* [Article]:
────────────────────
La campagne électorale est en cours en Afrique du Sud

Le journal sud-africain Business Day a rapporté le 4 janvier que la Commission électorale indépendante avait entamé le processus permettant aux Sud-Africains qui vivent et travaillent à l’étranger de s’inscrire pour pouvoir voter à partir de l’étranger, conformément aux dispositions de l’amendement de la loi électorale de 2013, lors des élections de 2014.

Les émigrés d’Afrique du Sud, pour la plupart de riches blancs, forment un important appui pour l’opposition, l’Alliance démocratique (Demoratiese Alliansie, DA). Entre-temps, le DA s’efforce de renforcer sa position dans la province du Cap-Occidental où il constitue le parti au pouvoir. Il cherche dans la province du Gauteng à arracher la majorité au gouvernement sortant du Congrès national africain (ANC) en faisant appel au vote de la classe moyenne noire dans la plus petite et plus riche province du pays.
────────────────────
[Données des éléments et emplacement du texte]
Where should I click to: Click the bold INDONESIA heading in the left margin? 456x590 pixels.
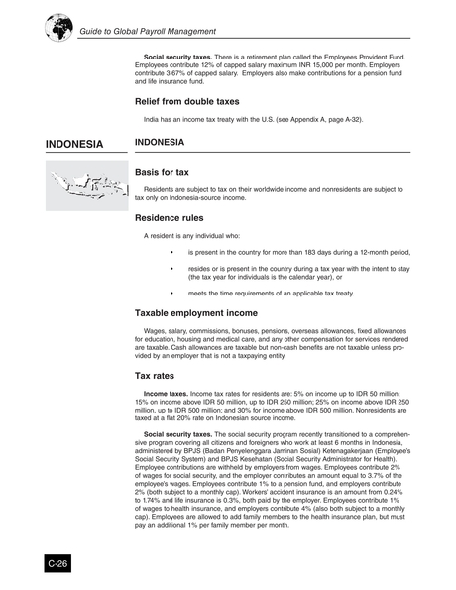click(74, 145)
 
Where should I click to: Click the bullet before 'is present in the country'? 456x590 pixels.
click(174, 253)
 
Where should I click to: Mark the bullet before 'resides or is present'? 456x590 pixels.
click(174, 269)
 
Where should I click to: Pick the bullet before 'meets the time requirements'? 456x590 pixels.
click(174, 293)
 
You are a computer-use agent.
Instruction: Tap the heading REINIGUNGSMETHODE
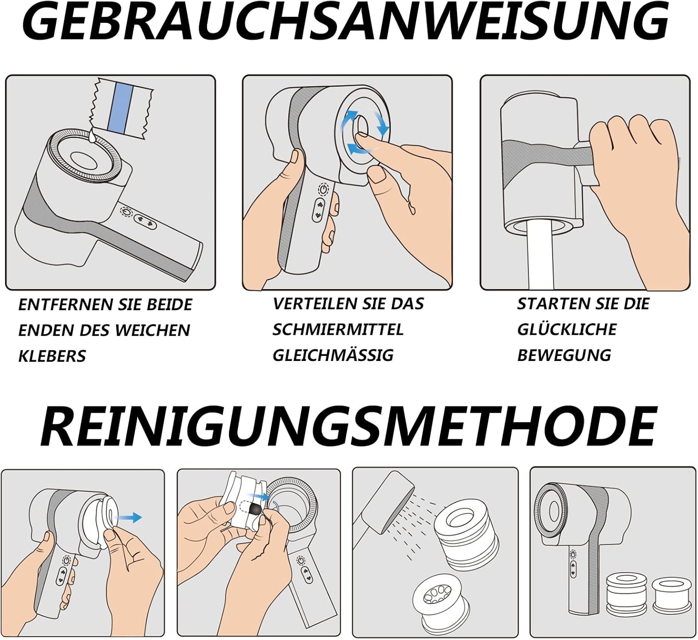[348, 427]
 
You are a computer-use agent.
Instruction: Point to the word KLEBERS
[52, 356]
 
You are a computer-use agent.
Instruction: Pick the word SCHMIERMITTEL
[338, 330]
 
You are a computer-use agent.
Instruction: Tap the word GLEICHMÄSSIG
[333, 355]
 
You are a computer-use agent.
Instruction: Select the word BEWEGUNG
[564, 355]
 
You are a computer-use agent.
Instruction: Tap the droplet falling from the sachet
[92, 136]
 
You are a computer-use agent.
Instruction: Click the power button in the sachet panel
[126, 211]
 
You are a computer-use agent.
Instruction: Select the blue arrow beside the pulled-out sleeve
[128, 517]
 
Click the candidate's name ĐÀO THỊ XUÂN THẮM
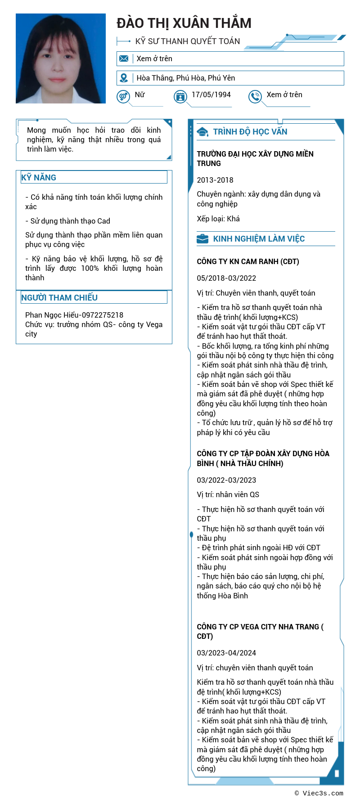pyautogui.click(x=184, y=23)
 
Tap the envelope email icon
pyautogui.click(x=124, y=58)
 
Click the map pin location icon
pyautogui.click(x=124, y=78)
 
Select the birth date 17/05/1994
pyautogui.click(x=211, y=94)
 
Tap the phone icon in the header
pyautogui.click(x=255, y=96)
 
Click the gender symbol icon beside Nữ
pyautogui.click(x=123, y=96)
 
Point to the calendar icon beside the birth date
pyautogui.click(x=180, y=96)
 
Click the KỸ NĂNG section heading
pyautogui.click(x=39, y=177)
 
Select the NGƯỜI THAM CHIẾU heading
pyautogui.click(x=59, y=297)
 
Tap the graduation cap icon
pyautogui.click(x=202, y=132)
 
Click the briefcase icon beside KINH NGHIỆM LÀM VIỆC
pyautogui.click(x=202, y=238)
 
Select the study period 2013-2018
pyautogui.click(x=215, y=180)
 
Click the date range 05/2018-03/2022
pyautogui.click(x=226, y=278)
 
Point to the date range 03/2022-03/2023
pyautogui.click(x=226, y=480)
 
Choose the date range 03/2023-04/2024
pyautogui.click(x=226, y=653)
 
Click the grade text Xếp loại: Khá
pyautogui.click(x=218, y=219)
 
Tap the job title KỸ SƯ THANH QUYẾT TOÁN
pyautogui.click(x=188, y=41)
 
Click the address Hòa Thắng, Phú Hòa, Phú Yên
pyautogui.click(x=186, y=78)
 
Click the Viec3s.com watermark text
pyautogui.click(x=319, y=793)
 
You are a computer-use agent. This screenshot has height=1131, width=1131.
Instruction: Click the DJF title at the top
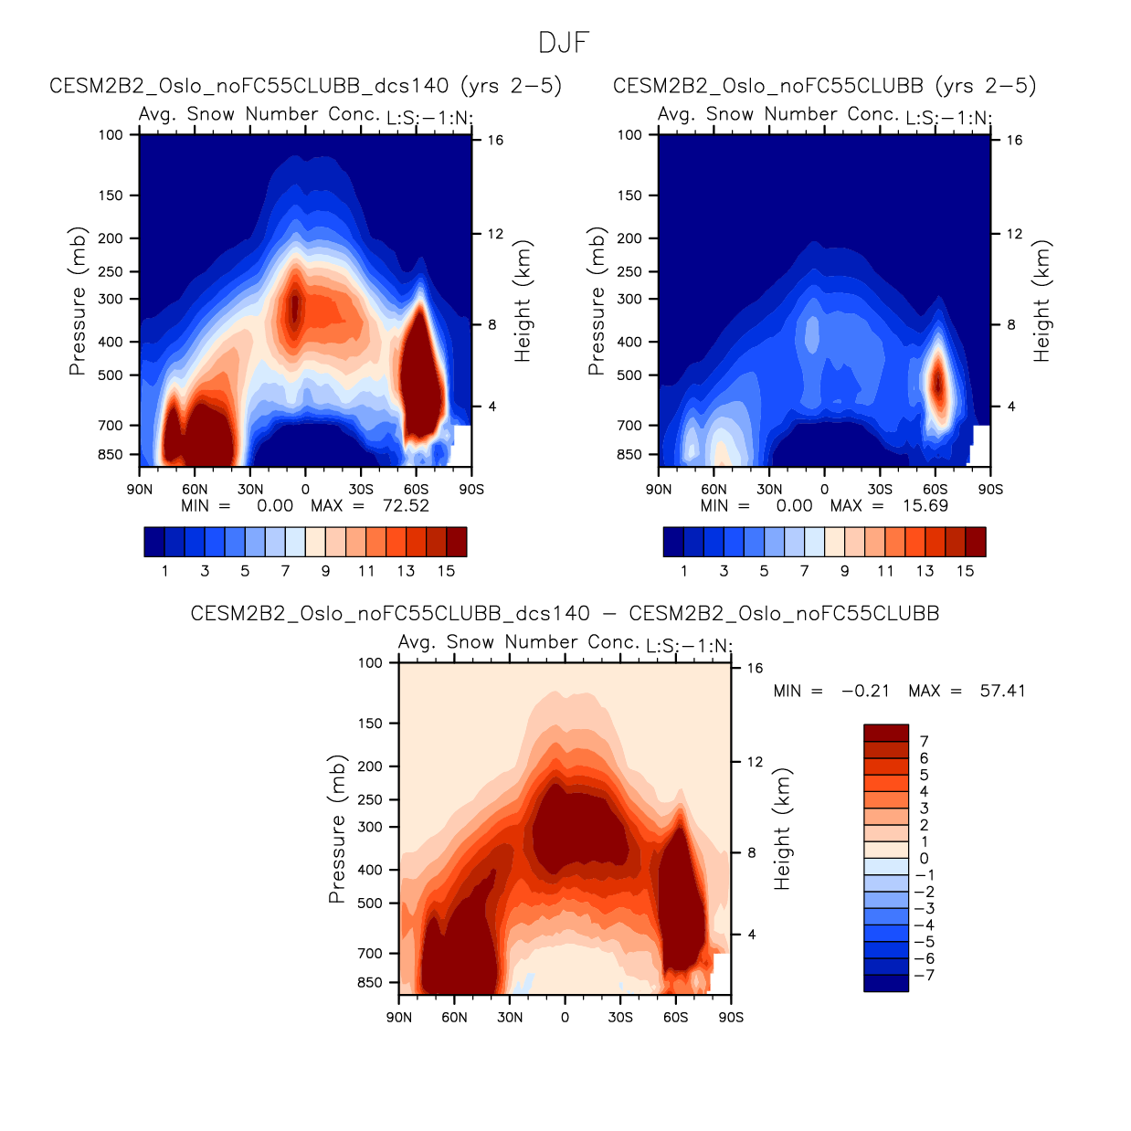coord(564,42)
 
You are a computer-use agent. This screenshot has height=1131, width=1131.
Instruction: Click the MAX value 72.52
coord(407,506)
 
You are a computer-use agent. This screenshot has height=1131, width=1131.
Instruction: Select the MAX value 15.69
coord(925,506)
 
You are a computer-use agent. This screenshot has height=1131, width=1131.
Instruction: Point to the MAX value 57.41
coord(1002,691)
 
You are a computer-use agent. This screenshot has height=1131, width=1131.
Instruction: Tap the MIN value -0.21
coord(865,691)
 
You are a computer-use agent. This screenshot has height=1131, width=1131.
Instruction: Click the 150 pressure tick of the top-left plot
coord(111,196)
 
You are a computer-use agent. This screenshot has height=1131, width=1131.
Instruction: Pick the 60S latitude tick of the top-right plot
coord(935,490)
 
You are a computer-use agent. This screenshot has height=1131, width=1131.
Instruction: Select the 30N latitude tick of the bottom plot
coord(510,1018)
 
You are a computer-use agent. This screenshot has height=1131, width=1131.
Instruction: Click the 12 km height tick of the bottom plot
coord(755,762)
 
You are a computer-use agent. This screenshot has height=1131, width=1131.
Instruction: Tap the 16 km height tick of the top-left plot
coord(495,141)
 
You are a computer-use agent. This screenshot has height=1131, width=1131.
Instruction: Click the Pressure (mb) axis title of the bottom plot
coord(337,830)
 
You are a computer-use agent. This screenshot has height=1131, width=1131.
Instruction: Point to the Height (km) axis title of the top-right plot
coord(1041,301)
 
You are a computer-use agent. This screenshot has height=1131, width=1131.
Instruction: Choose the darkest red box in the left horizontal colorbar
coord(456,542)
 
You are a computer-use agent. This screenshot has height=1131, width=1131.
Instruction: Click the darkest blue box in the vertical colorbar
coord(886,983)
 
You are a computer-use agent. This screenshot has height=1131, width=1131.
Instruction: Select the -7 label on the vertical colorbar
coord(925,976)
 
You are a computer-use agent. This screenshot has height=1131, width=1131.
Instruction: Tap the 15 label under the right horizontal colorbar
coord(965,571)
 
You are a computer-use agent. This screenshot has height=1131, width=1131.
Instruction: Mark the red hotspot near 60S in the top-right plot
coord(937,384)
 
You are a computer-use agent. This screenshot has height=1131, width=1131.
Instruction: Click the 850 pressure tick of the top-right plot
coord(629,455)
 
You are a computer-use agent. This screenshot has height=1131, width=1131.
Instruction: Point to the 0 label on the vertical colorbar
coord(924,859)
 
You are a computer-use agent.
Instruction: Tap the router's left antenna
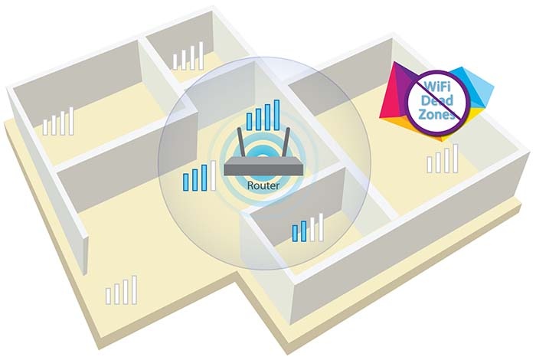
────────────────────
* [Objectifs]:
1 > Selon l'article, quel journal a rapporté le 4 janvier que la Commission électorale indépendante avait lancé l'inscription des Sud-Africains vivant à l'étranger ?
2 > Modifiez l'article en reprenant le passage qui commence à «Les émigrés d’Afrique» et se termine à «province du pays.», s'il vous plaît, avec «Cap-Occidental» remplacé par «Cap-Oriental».

* [Résultats de l'exercice]:
1 > Le journal sud-africain Business Day.

2 >
Les émigrés d’Afrique du Sud, pour la plupart de riches blancs, forment un important appui pour l’opposition, l’Alliance démocratique (Demoratiese Alliansie, DA). Entre-temps, le DA s’efforce de renforcer sa position dans la province du Cap-Oriental où il constitue le parti au pouvoir. Il cherche dans la province du Gauteng à arracher la majorité au gouvernement sortant du Congrès national africain (ANC) en faisant appel au vote de la classe moyenne noire dans la plus petite et plus riche province du pays.